ABOUT THIS TASK — Your task is to copy every record exactly.

━━━━━ DATASET ENTRIES

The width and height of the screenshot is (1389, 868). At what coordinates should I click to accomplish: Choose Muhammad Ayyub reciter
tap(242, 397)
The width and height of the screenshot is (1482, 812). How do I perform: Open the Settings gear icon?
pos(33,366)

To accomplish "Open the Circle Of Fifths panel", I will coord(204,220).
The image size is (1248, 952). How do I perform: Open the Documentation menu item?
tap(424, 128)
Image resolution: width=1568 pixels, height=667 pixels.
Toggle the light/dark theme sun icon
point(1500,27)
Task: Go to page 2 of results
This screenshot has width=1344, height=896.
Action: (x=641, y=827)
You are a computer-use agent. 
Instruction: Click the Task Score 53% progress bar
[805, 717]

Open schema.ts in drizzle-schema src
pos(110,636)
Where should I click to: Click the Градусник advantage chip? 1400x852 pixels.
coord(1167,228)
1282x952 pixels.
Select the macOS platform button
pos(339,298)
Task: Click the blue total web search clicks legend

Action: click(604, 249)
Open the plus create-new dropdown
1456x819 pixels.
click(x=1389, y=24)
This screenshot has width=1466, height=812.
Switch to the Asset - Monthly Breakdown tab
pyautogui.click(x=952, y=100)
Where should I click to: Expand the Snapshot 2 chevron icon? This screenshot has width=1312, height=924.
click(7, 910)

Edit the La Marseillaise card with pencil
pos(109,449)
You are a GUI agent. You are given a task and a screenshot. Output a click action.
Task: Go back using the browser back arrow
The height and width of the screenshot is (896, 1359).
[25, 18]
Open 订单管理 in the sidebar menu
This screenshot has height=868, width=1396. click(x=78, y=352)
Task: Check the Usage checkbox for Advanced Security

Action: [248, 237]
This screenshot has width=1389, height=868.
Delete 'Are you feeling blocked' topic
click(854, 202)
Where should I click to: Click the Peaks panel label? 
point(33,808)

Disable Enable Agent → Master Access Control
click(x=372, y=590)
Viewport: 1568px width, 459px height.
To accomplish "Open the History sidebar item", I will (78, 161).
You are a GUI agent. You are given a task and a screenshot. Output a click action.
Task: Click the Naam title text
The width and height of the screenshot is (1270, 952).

━━━━━━━━━━

OUTPUT —
The width and height of the screenshot is (1389, 868). At what coordinates should I click to accomplish: Choose Muhammad Ayyub reciter
tap(242, 397)
The width and height of the screenshot is (1482, 812). How do I perform: Open the Settings gear icon?
pos(33,366)

To accomplish "Open the Circle Of Fifths panel", I will coord(204,220).
The image size is (1248, 952). How do I perform: Open the Documentation menu item?
tap(424, 128)
Image resolution: width=1568 pixels, height=667 pixels.
Toggle the light/dark theme sun icon
point(1500,27)
Task: Go to page 2 of results
This screenshot has width=1344, height=896.
Action: (x=641, y=827)
You are a computer-use agent. 
Instruction: Click the Task Score 53% progress bar
[805, 717]

Open schema.ts in drizzle-schema src
pos(110,636)
Where should I click to: Click the Градусник advantage chip? 1400x852 pixels.
coord(1167,228)
1282x952 pixels.
Select the macOS platform button
pos(339,298)
Task: Click the blue total web search clicks legend

Action: click(604, 249)
Open the plus create-new dropdown
1456x819 pixels.
click(x=1389, y=24)
This screenshot has width=1466, height=812.
Switch to the Asset - Monthly Breakdown tab
pyautogui.click(x=952, y=100)
Where should I click to: Expand the Snapshot 2 chevron icon? This screenshot has width=1312, height=924.
click(7, 910)

Edit the La Marseillaise card with pencil
pos(109,449)
You are a GUI agent. You are given a task and a screenshot. Output a click action.
Task: Go back using the browser back arrow
The height and width of the screenshot is (896, 1359).
[25, 18]
Open 订单管理 in the sidebar menu
This screenshot has height=868, width=1396. click(x=78, y=352)
Task: Check the Usage checkbox for Advanced Security

Action: [248, 237]
This screenshot has width=1389, height=868.
Delete 'Are you feeling blocked' topic
click(854, 202)
Where should I click to: Click the Peaks panel label? 
point(33,808)

Disable Enable Agent → Master Access Control
click(x=372, y=590)
Viewport: 1568px width, 459px height.
To accomplish "Open the History sidebar item", I will (78, 161).
You are a GUI agent. You are given a task and a screenshot. Output a click action.
Task: Click the Naam title text
The width and height of the screenshot is (1270, 952).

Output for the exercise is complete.